It was a weekend of fast-paced practice sessions for 2023 Arctic Winter Games (AWG) table tennis participants to ensure they were on their toes and prepared for competition.
Among the agile table tennis players recently were AWG hockey goalies, who were learning the skills used for table tennis as a way to sharpen their movements while in the net.
“Two years ago, we started a pilot project to try and increase eye-hand coordination and reaction time with hockey goalies,” said Thorsten Gohl, executive director of Table Tennis North, a table tennis coach and a physical literacy coordinator.
As a result of the cross-training exercise, Gohl said the players develop better reaction time, better reflexes and eye-hand coordination — a definite advantage when between the pipes.
It was a learning process and good skill enhancement for the hockey players, he added.
“We just did plain table tennis where we explained how to hold a paddle.

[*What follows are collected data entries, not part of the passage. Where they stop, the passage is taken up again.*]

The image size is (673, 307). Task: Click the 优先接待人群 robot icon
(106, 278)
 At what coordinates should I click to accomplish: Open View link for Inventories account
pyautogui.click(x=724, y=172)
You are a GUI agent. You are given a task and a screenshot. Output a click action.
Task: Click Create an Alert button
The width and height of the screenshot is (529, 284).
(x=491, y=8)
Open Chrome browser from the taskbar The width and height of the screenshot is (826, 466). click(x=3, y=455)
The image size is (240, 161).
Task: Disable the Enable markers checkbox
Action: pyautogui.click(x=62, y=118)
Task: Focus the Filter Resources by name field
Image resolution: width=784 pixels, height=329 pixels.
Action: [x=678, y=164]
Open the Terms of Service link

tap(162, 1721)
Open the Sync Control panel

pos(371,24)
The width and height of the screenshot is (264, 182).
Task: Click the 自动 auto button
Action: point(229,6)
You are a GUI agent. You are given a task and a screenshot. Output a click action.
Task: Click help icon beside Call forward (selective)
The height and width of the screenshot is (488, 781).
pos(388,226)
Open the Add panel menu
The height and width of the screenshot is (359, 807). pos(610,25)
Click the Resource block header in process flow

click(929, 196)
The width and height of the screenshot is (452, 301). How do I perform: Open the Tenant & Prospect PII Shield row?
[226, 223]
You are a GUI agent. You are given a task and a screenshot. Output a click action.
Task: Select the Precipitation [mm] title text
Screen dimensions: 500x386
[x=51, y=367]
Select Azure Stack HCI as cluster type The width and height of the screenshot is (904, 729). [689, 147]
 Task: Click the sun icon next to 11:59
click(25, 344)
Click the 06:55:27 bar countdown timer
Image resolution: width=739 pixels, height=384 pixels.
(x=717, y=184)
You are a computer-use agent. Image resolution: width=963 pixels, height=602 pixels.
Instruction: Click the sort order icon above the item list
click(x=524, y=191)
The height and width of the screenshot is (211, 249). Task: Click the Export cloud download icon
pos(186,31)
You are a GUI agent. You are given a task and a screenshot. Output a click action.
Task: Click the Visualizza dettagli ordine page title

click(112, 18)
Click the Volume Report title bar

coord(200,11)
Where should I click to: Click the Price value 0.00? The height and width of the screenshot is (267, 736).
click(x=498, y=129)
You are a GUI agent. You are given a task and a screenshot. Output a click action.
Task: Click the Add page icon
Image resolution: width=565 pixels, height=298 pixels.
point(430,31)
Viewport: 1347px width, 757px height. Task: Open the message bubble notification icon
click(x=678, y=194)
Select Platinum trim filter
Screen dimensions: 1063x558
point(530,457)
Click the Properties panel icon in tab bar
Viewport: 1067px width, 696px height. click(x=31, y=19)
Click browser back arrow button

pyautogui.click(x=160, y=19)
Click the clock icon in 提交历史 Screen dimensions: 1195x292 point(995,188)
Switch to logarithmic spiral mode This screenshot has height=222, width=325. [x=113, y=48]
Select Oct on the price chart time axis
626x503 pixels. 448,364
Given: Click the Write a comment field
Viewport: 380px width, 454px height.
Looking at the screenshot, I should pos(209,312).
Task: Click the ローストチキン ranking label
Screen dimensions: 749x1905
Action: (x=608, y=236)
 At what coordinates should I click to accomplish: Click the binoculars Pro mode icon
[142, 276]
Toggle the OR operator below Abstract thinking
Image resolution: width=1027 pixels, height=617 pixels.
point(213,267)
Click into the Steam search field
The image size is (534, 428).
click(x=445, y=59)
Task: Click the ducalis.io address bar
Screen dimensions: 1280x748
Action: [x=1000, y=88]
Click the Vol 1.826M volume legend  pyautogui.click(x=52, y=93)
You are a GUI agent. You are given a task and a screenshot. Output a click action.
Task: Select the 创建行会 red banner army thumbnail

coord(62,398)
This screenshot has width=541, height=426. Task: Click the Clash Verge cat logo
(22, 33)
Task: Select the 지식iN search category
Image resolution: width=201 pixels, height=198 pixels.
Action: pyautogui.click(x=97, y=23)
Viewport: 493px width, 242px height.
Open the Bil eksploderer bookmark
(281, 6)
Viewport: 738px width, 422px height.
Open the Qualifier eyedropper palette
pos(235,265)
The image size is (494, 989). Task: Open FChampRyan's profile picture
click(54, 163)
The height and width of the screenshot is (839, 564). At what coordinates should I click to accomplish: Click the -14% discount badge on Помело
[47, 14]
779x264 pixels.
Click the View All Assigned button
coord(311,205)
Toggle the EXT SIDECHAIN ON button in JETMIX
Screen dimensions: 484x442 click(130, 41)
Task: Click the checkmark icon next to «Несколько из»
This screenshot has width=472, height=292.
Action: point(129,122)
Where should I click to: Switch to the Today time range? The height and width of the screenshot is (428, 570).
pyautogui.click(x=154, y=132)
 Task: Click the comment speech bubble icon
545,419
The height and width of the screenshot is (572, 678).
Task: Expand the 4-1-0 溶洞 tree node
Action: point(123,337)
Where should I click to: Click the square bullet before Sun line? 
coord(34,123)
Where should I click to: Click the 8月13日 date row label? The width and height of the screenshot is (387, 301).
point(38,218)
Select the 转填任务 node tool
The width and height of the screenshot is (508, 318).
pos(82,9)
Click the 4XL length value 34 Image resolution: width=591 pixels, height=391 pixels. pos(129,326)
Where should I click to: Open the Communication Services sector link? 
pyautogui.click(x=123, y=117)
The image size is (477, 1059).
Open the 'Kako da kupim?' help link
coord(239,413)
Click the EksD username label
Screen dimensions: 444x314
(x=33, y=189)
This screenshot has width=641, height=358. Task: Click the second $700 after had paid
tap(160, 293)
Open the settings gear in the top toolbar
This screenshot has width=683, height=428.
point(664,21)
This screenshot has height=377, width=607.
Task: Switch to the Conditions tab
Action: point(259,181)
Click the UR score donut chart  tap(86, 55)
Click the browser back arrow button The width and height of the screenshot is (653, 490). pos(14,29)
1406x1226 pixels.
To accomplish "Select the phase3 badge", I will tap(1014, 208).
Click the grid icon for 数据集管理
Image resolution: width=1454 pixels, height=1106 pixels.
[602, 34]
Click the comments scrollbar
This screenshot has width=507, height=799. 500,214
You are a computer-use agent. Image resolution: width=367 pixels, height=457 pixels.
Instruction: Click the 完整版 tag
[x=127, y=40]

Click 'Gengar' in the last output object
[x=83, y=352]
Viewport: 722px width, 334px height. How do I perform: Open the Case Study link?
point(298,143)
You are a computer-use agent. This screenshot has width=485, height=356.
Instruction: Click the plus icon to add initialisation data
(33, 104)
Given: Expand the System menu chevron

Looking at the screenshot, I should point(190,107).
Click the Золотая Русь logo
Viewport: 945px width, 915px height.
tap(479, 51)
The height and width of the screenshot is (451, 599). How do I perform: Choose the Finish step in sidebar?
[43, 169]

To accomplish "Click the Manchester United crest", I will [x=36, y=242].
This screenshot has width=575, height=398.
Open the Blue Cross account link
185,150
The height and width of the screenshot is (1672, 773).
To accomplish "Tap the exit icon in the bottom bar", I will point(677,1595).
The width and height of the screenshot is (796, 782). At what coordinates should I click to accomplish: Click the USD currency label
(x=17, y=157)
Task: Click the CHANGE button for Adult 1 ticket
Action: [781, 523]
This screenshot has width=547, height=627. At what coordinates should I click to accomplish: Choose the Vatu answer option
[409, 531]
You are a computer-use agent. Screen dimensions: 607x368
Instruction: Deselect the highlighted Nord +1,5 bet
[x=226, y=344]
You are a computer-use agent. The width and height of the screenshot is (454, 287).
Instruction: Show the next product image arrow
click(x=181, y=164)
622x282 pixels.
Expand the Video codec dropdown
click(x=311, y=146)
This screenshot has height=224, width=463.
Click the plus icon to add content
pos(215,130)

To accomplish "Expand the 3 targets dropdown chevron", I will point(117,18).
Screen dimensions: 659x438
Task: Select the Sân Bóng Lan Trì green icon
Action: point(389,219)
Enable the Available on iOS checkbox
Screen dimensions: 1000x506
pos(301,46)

We did some racquet skills, bouncing the ball and then some fun activities. Then we took them to the table and explained to them the basics of table tennis and did some exercises,” he said. “We built the exercises at the end to adjust to them being a hockey goalie. For example, we did a forehand where then they need to catch the ball. A similar idea for a hockey goalie is doing blocking with one side and then catching with the other side. So, we did those kinds of exercises.”
Such an activity is a way to bring athletes from different sports together for a greater cause and to help by sharing resources, Gohl said.
“The athletes are all part of Team NT and we want to enrich the team and their experiences and we want them to become the best versions of themselves.”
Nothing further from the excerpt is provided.